[BEGIN SUPPLIED RECORDS]

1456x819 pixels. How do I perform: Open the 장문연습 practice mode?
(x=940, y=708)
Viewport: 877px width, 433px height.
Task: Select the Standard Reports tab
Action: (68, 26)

[END SUPPLIED RECORDS]

__STATED EXERCISE__. Reproduce the records above line for line, with no changes.

__ANSWER TO THE EXERCISE__.
1456x819 pixels. How do I perform: Open the 장문연습 practice mode?
(x=940, y=708)
Viewport: 877px width, 433px height.
Task: Select the Standard Reports tab
Action: (68, 26)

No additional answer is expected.